ACTION ITEM: Word for word, and with pictures excluded, copy out all the records that follow.

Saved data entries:
Segment Open

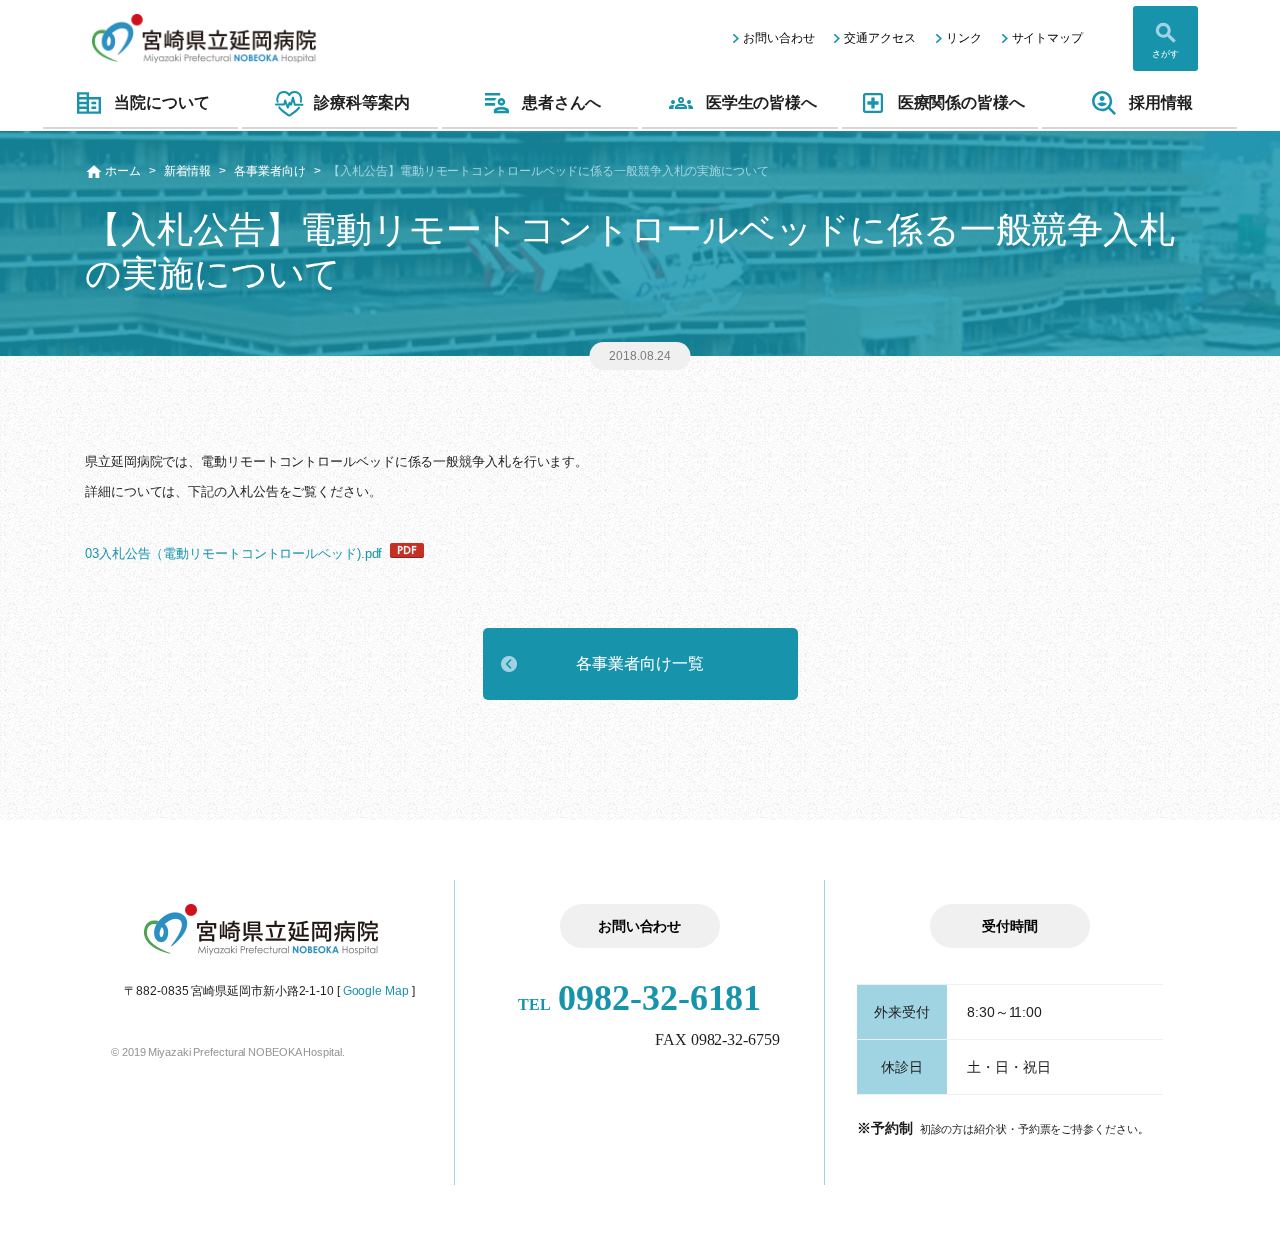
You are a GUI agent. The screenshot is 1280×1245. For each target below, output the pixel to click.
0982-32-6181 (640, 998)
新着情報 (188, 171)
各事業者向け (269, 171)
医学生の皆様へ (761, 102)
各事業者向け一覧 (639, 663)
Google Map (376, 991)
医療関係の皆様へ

Segment Closed

RESPONSE AREA:
You are a GUI agent. The screenshot is 1280×1245. For each target below, output the pixel to click.
0982-32-6181 (640, 998)
新着情報 (188, 171)
各事業者向け (269, 171)
医学生の皆様へ (761, 102)
各事業者向け一覧 (639, 663)
Google Map (376, 991)
医療関係の皆様へ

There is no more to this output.